While stretching and mobility exercises are often considered part of your workout routine, it is important to understand that they do not prevent injury. These activities can actually affect your performance.
While they may help you relax and lengthen your muscles, long stretches can be counterproductive. If you have a history of injuries or health concerns, you should talk to a physical therapist before you begin exercising. You should always begin a stretching and mobility routine at least 15 minutes before you perform any workout.
The goal of stretching and mobility exercises is to increase your flexibility. They help improve mobility and range of motion of joints, especially your knees and elbows. To maximize the benefits of stretching and mobility exercises, it is important to use a support with an upright position. If you're not able to stand on your own, use an upright pole or fence as a support.

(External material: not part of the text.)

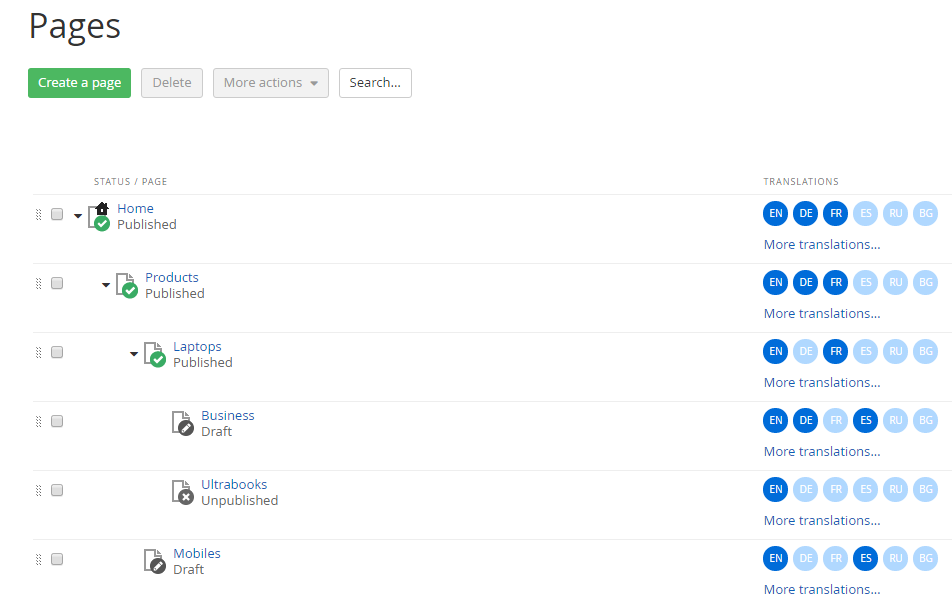Click the BG translation badge for Ultrabooks
Viewport: 952px width, 607px height.
925,489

Start by placing your head near your shoulder on one side, then roll back to the opposite side.
If your mobility is limited, use your arms out to your sides to make backward arm circles. You can also circle both arms at once. The most important part of performing mobility and stretching exercises is to find a suitable support.

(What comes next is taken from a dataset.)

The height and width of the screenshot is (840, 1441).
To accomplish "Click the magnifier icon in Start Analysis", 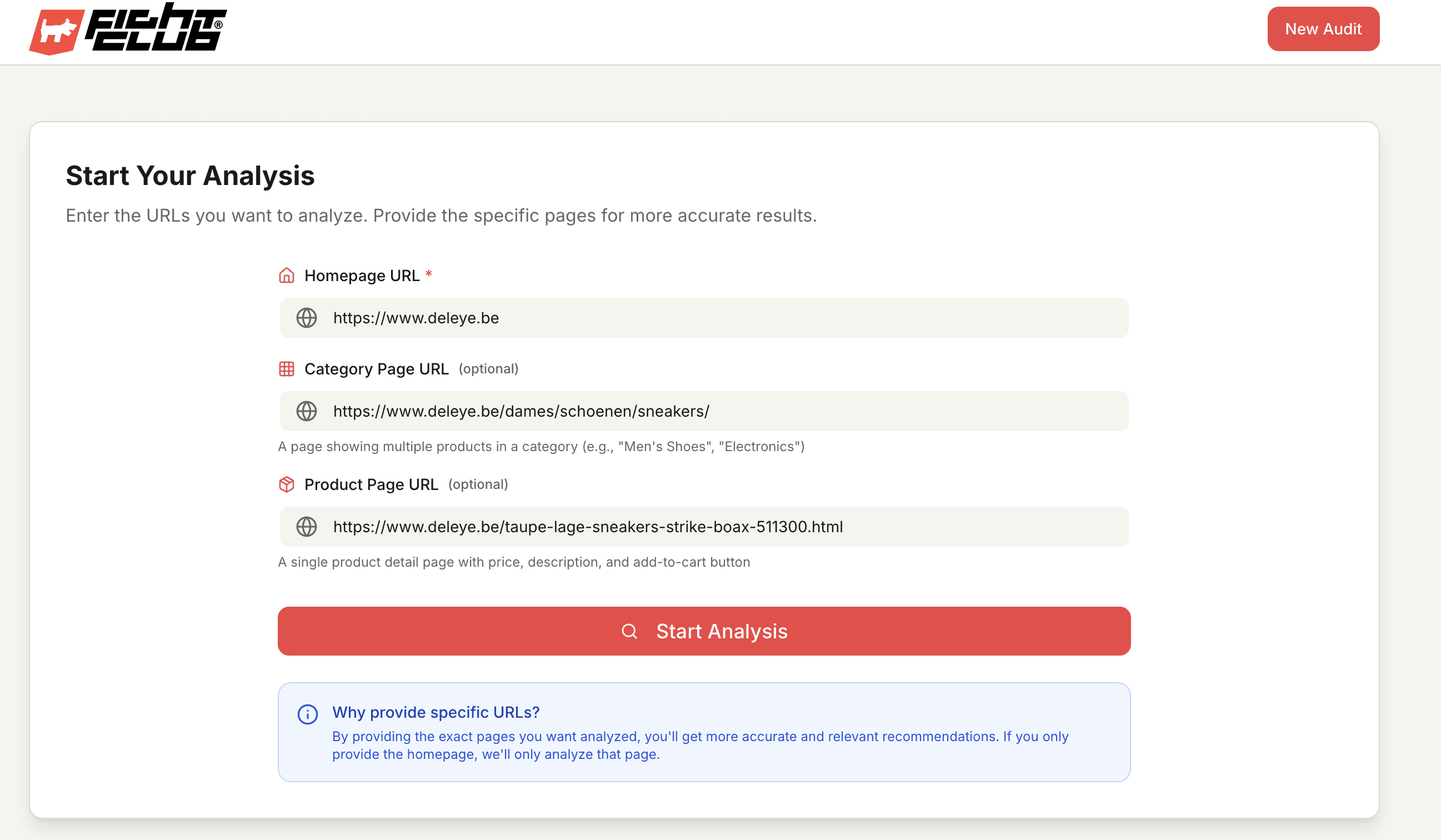I will pos(629,631).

An upright pole, fence or wall will work nicely. Place your hands on the wall or on a piece of furniture to avoid straining your joints. If you're unsure where to start, you can use a wall or fence to keep your hands steady.
You can also use a chair to support your head while you perform these movements. Mobility and stretching are key to increasing flexibility and improving mobility. The goal is to increase your joint range of motion. Ten to thirty minutes of stretching and mobility exercises performed three to four times a week is sufficient to see improvements. For best results, repeat the exercises three to four times daily and move from one position to another as needed.

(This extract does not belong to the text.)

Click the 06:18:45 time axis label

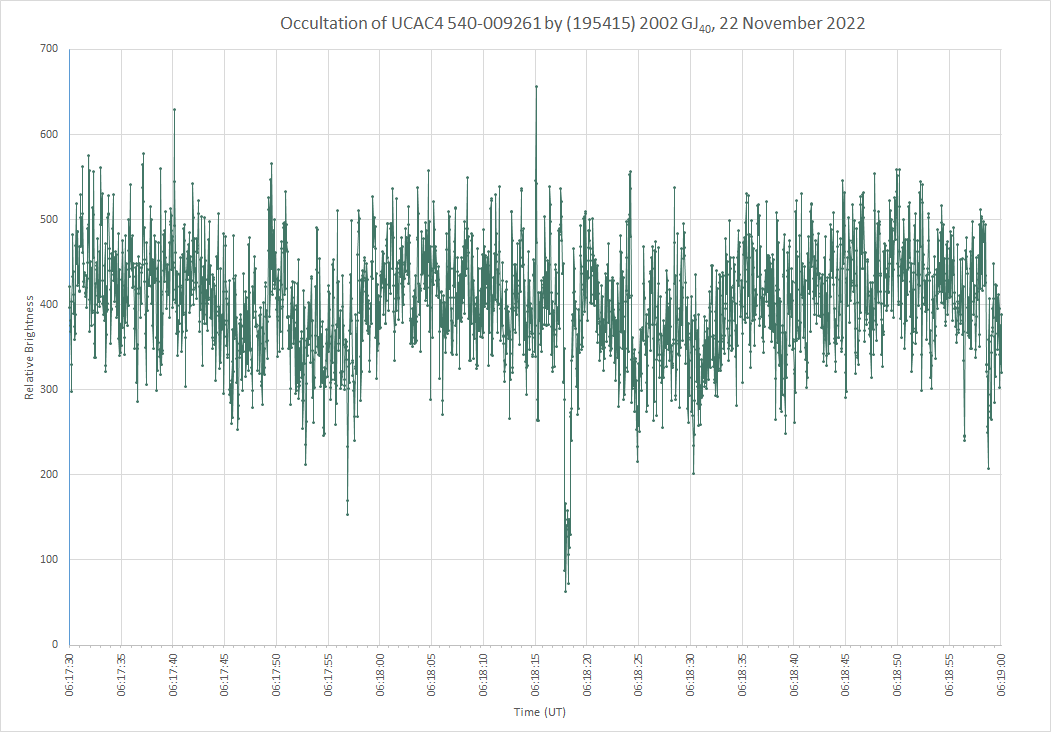click(x=846, y=674)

Then move on to the next position. And don't forget about the importance of a routine that is both fun and functional. A dynamic warm-up and mobility routine should be part of your pre-activity or exercise warm-up. Don't use static stretches as they don't improve your performance. Instead, use PNF stretches and ballistic stretches.
The goal is to stretch your muscles in three to six seconds and increase your overall range of motion by at least 40 percent. You should always start small and gradually increase the length and depth of the exercises. Stretching and mobility exercises can help improve the range of motion in your joints and promote better strength. But don't stretch incorrectly. A wrong stretch can actually hinder your muscle gains and can cause you to lose muscle.
It's important to perform the right stretching and mobility exercises as directed by a professional. There are many different techniques for effective stretching and mobility. The correct way to perform each movement will be unique to your body. The best stretches are dynamic stretches, which increase flexibility and decrease stiffness.